By Richard Sullins | firstname.lastname@example.org
A new era for Sanford began on Tuesday as Democrat Rebecca Wyhof Salmon took the reins of power as the city’s new mayor and two new members officially assumed their seats as members of the city council.
Salmon, who previously had served as a council member representing Ward 5, was administered the oath of office by North Carolina Court of Appeals Judge Darren Jackson. Salmon’s seat on the council remained empty on Tuesday but is expected to be filled soon.
Salmon was elected without opposition in July’s municipal election. Her first official act was to administer the oath to Democrat Linda Rhodes, who succeeded the retiring Chas Post in an at-large seat on the council.
North Carolina Secretary of State Elaine Marshall was on hand to administer the oath of office to Democrat Mark Akinosho, who will represent Ward 1, and to Democrat J.D. Williams, who was re-elected to the Ward 3 without opposition.
The first action by the new council was the selection of its mayor pro tempore, a largely ceremonial position whose primary duty is to fill in on occasions when the mayor is absent. Charles Taylor, the council’s only Republican, was nominated by at large Democrat Jimmy Haire.
There were no other nominations to fill the position and Taylor received five votes. Rhodes used the moment to cast her first vote as a “no” against Taylor’s election.
The terms of office for the mayor and new council members won’t be for a full four years. This year’s election was first scheduled to take place last November, but delays in drawing new electoral districts created by issues with the 2020 Census pushed the election to this summer. Salmon, Akinosho, and Rhodes will serve until municipal voting takes place in November 2025.
The remaining council members – Haire, Taylor, and Ward 4 Democrat Byron Buckels – will be up for re-election in 2023 as previously scheduled.

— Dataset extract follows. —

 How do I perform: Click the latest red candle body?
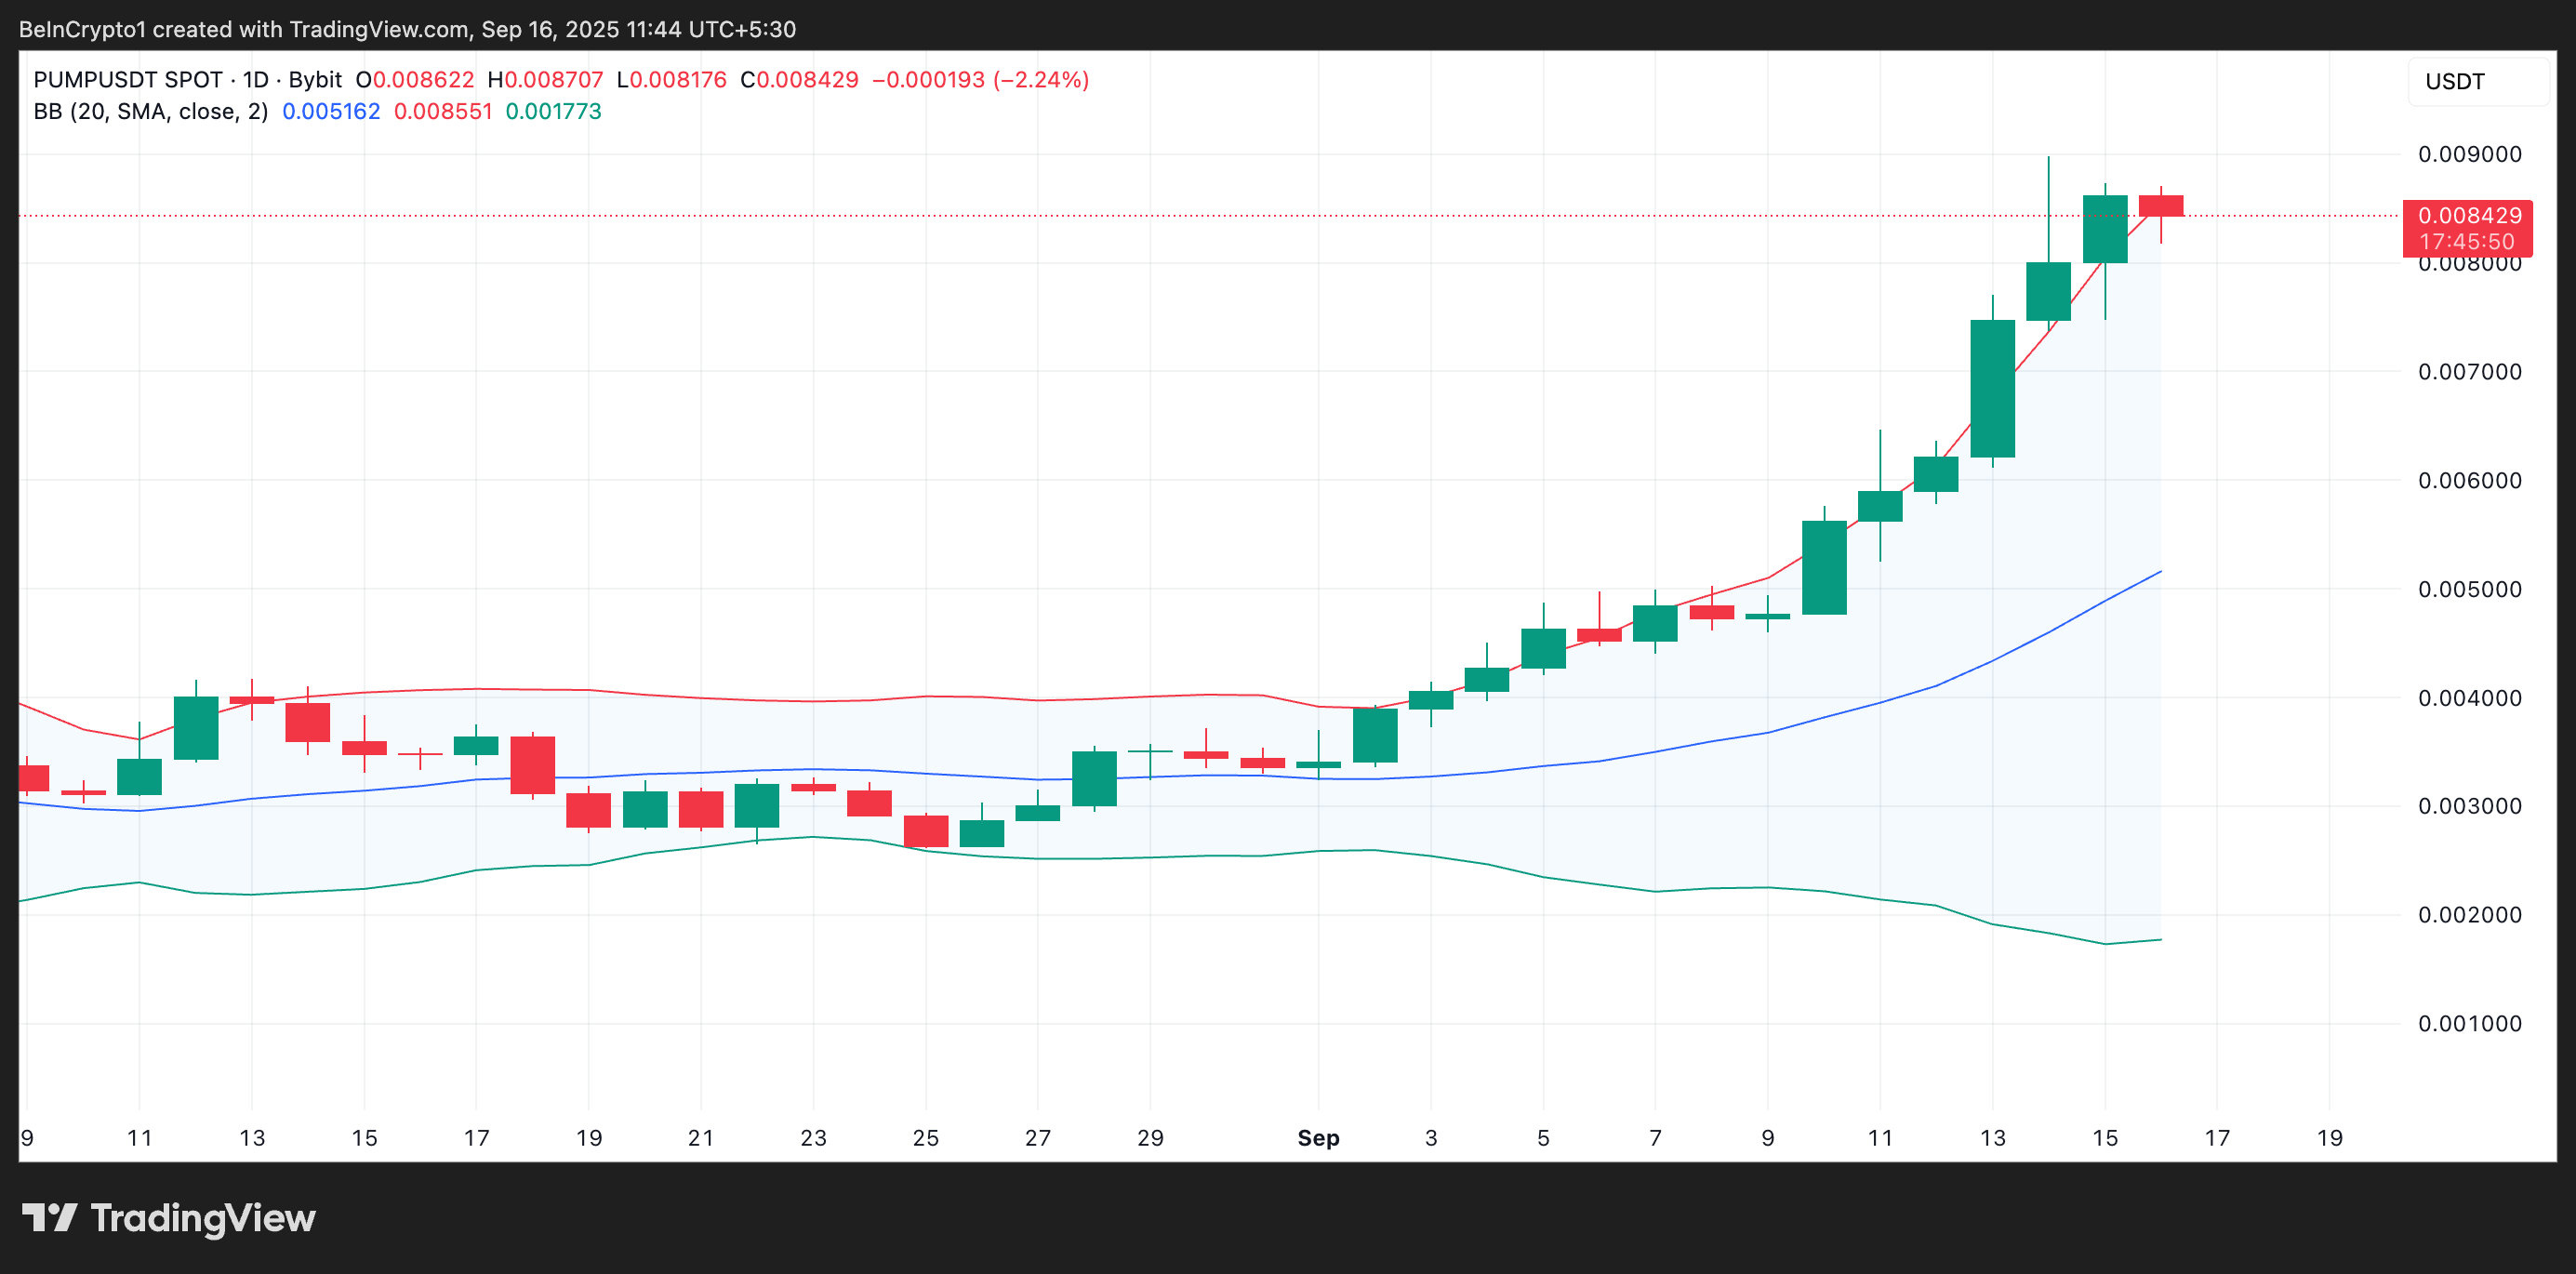pos(2160,206)
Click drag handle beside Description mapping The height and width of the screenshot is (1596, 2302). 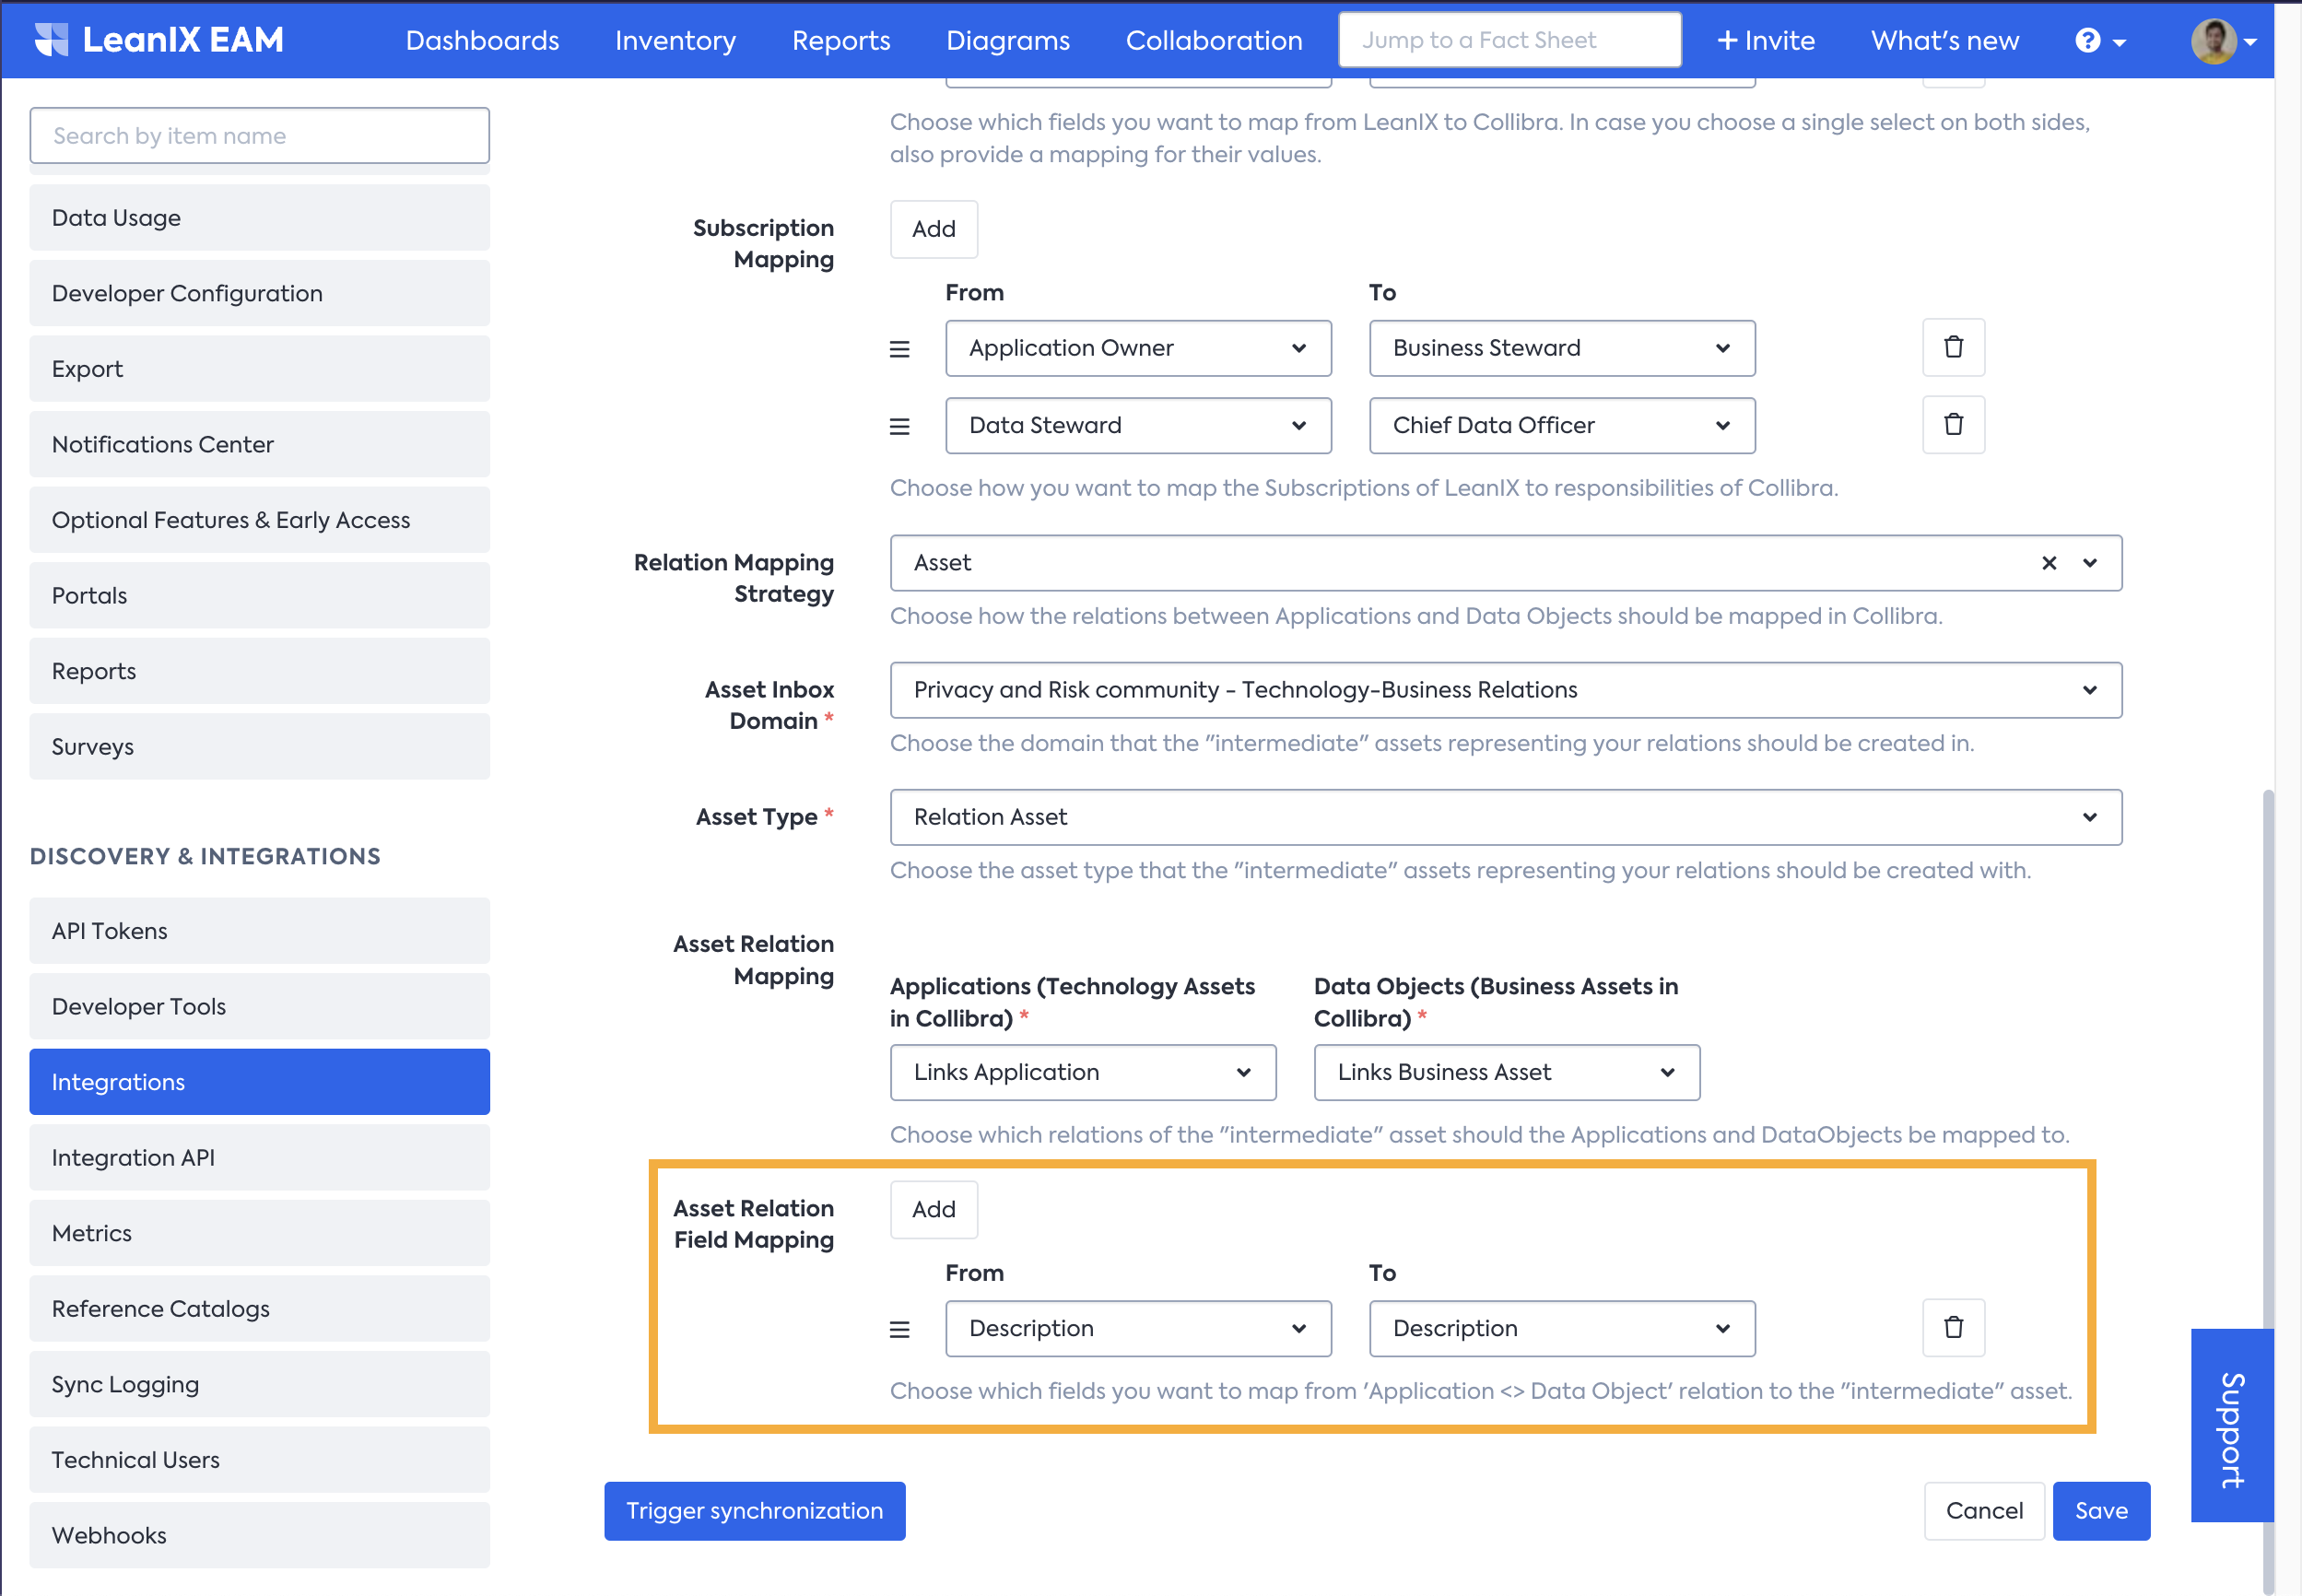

Water agreement for VinFast approved
In other action, the council approved an agreement with the North Carolina Department of Commerce that will pay for up to $75 million in construction costs for water and sewer improvements that will provide service to the 1,765-acre tract of land in Chatham County recently purchased by Vietnamese electric vehicle manufacturer VinFast, the company’s first facility outside Vietnam’s borders.
The funds come from a state grant of $450 million authorized by the legislature earlier this year to lure VinFast to North Carolina, creating the largest economic development project in state history. Tailored specifically for the Vietnamese carmaker, the legislation is for a “transformative project” in electric vehicles that required the company to invest at least $3 billion of its own money and create a minimum of 6,000 jobs.
The automaker plans to build two SUV models and the batteries that power them at a location near Moncure that is just east of U.S. 1 over the Lee-Chatham county line.
The deal calls for quarterly payments to the city over two years. VinFast has set an ambitious goal of having the plant operational by that date, but can ask for an extension of the agreement if the lines have not been completed by then.
Governor Roy Cooper announced the VinFast project in March, after years of frustration among state officials over losing large economic development projects to other states. VinFast, which purchased the land earlier this month, plans to create 7,500 jobs initially but has also intimated the number could eventually reach 12,000 or more.
A number of supporting companies are expected to locate around the plant. FedEx announced plans in April to build a 330,000 square foot distribution center near the facility, and Sanford’s approval of a 612-acre site this month for a large industrial park near the Raleigh Executive Jetport could also become home to businesses and industries that will support VinFast’s local operations.
Agreement with Northview Fire approved
The council also approved an agreement with Northview Fire and Rescue to provide fire protection and other emergency services to a property owned by D.R. Horton on Colon Road that was annexed into the city limits in May and zoned for another new mixed-use housing and commercial development.
This project, tentatively called the Gum Fork Development, is located east of Colon Road and south of U.S. 1 across from Central Carolina Enterprise Park and Galvin’s Ridge, an across Colon Road from where the city’s newest fire station will be constructed in 2023.
The site was originally purchased by Criteria Development of Alabama, but was recently acquired by Horton, headquartered in Texas. Horton is one of the largest home construction companies in the country.
Sanford is also negotiating a similar agreement with Deep River Fire and Rescue to provide emergency services at the industrial park location near the airport. Both agreements would be in effect until the city’s newest fire station becomes operational in 2024.
Although the site plan is still in the conceptual stage and subject to revision, the preliminary draft for the Gum Fork Development calls for 254 single-family homes and another 260 apartment units on the site. The units will be densely packed, with an average of 3.3 homes and 11.21 apartments per acre.
Because the council approved a zoning designation of the Gum Fork Conditional Zoning District, detailed site plans and subdivision plats are required to be approved by the council prior to the issuance of any permits for construction or further development, meaning that Horton will return to the council for further authorizations as work on the project progresses.
Demand for residential projects in the city remains strong and is expected to remain so for the immediate future. In the past three years, the council has approved more than 30 new projects and if all of those are built, another 6,200 homes would be available for sale. Additionally, another 3,400 apartments have been approved through 26 multi-family developments.